# Work in Progress: Identifying Unexpected Inter-core Interference Induced by Shared Cache

Denis Hoornaert\*, Shahin Roozkhosh<sup>†</sup>, Renato Mancuso<sup>†</sup> and Marco Caccamo\*

\*Technical University of Munich <sup>†</sup>Boston University

{denis.hoornaert, mcaccamo}@tum.de, {shahin, rmancuso}@bu.edu

Abstract—In modern real-time multicore systems, understanding and adequately managing shared caches is essential to ensure the temporal isolation of critical tasks. Recent research has identified and extensively studied the sources of unpredictability imputable to shared caches, heavily promoting techniques such as cache partitioning and internal resources management.

In this article, we highlight the existence of an enigmatic source of inter-core interference: the CPU-brainfreeze. Experiments realized on a development board show that benchmarks (selected from the San-Diego Vision Benchmark Suite) can exhibit up to a 10-fold increase in their execution time. The same experiment shows that for extreme cases, the core cluster can be stalled indefinitely.

Index Terms—Multi-processors Systems, Real-Time Systems, Non-blocking Shared Caches

### I. INTRODUCTION

In modern high-performance mutiliprocessor system-on-achips (MPSoCs), caches have become an essential piece of hardware bridging the gap between the speed of the processing elements and the main memory. The growing demand for high-performance system has engendered the emergence of *non-blocking caches*, a type of shared cache capable of accommodating several concurrent accesses to main memory and hiding the cache-miss penalty.

Unfortunately, while non-blocking shared caches offer high average bandwidth, their behavior is opaque and unpredictable. Understanding the cache behavior is of the utmost importance for safety-critical hard real-time systems where timing constraints must be respected and guaranteed. For instance, the *Federal Aviation Administration* (FAA) mandates the use of a single processor unless the impact of all the temporal interference channels existing in multi-core platforms can be appropriately identified, mitigated, or bounded.

A great deal of research has been conducted on cache management for real-time applications on MPSoCs. The two main sources of unpredictability imputed to the *last-level cache* (LLC) are (1) the inter-core cache line eviction and (2) the opaque management of shared internal resources.

The inter-core cache line eviction is a well-studied source of unpredictability that arises when the memory accesses of two independent cores lead to the eviction of each other cache lines in a destructive way. Such source of unpredictability can be prevented by enforcing the *spatial isolation* of the cores through *way-based* or *set-based* partitioning [3], [5], [8].

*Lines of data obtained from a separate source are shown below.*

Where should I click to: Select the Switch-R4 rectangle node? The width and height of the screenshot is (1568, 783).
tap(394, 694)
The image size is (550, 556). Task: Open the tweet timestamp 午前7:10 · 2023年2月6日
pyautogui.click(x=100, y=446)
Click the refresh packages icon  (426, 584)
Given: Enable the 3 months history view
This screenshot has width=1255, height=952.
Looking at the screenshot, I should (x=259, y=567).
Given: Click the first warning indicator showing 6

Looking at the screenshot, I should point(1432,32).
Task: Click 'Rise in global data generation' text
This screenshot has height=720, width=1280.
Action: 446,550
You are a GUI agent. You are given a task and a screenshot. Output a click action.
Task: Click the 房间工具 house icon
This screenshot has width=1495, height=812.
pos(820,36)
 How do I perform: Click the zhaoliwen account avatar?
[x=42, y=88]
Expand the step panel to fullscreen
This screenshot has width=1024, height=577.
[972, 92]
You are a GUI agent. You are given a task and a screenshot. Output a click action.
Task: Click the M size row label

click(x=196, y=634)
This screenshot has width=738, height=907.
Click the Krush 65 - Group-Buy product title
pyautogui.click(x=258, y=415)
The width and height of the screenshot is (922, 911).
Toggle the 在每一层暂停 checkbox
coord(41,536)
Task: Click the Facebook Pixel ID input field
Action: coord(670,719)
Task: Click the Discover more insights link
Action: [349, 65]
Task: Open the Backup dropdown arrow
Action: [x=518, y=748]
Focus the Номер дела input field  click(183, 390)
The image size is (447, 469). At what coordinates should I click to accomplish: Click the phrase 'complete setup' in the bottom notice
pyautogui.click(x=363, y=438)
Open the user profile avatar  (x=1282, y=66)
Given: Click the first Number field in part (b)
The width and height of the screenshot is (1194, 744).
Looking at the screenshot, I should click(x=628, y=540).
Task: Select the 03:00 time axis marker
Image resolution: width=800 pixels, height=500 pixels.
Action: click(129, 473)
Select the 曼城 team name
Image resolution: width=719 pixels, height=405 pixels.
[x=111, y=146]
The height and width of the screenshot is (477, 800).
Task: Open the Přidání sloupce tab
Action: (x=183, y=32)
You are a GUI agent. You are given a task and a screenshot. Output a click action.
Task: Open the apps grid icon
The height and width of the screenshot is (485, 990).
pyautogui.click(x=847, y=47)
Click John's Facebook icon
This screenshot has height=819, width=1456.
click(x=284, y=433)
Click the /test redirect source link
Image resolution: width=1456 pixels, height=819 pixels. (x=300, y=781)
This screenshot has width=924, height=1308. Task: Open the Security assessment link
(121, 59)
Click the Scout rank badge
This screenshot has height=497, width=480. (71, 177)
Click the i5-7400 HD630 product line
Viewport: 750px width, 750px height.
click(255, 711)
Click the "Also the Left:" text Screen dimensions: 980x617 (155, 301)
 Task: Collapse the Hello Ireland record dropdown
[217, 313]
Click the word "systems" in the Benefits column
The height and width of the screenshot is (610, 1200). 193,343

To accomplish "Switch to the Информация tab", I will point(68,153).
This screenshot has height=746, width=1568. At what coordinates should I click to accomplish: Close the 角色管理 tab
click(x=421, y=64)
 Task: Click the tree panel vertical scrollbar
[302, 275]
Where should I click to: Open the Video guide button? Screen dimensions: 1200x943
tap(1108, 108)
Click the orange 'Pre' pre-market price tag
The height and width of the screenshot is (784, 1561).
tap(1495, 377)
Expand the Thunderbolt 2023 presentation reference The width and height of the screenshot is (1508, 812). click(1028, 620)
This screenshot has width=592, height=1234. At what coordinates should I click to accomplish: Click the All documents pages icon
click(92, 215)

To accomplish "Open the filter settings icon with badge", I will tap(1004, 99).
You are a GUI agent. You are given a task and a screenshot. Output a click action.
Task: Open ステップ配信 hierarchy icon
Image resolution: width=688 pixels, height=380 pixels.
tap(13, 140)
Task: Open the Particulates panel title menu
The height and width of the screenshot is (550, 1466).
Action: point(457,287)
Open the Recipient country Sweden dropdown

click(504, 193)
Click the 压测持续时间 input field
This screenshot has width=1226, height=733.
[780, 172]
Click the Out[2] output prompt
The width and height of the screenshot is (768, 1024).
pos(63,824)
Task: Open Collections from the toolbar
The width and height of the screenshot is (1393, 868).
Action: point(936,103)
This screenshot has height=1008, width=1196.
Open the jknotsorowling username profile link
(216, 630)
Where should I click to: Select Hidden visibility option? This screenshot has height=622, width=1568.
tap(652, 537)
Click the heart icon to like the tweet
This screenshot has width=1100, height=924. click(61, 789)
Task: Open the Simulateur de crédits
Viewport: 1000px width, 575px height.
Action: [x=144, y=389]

Inter-core interferences caused by shared internal resources such as the *Miss-Status-Holding-Registers* or the *writeback* unit have been recently studied in [2], [10]. If left unmanaged, the contention on these resources can create significant interferences even if the cores are spatially isolated.

In this article, we show the existence of a third source of inter-core interference linked to the speed at which the cacheable target memory reacts. In other words, if a target memory acknowledges a transaction coming from one core but waits to deliver the response, the execution time of tasks running on independent cores (co-runners) is impacted. Experiments performed on the ARM Cortex-A53 core cluster [1] show that a co-running task can see its execution time multiplied up to 10 times. Furthermore, we show that if the target memory acknowledges a single read transaction but never provides a response, the whole core cluster is frozen indefinitely. Considering the advertised Memory-Level-Parallelism of modern core clusters such as the ARM Cortex-A53, such a result is unexpected and counter-intuitive.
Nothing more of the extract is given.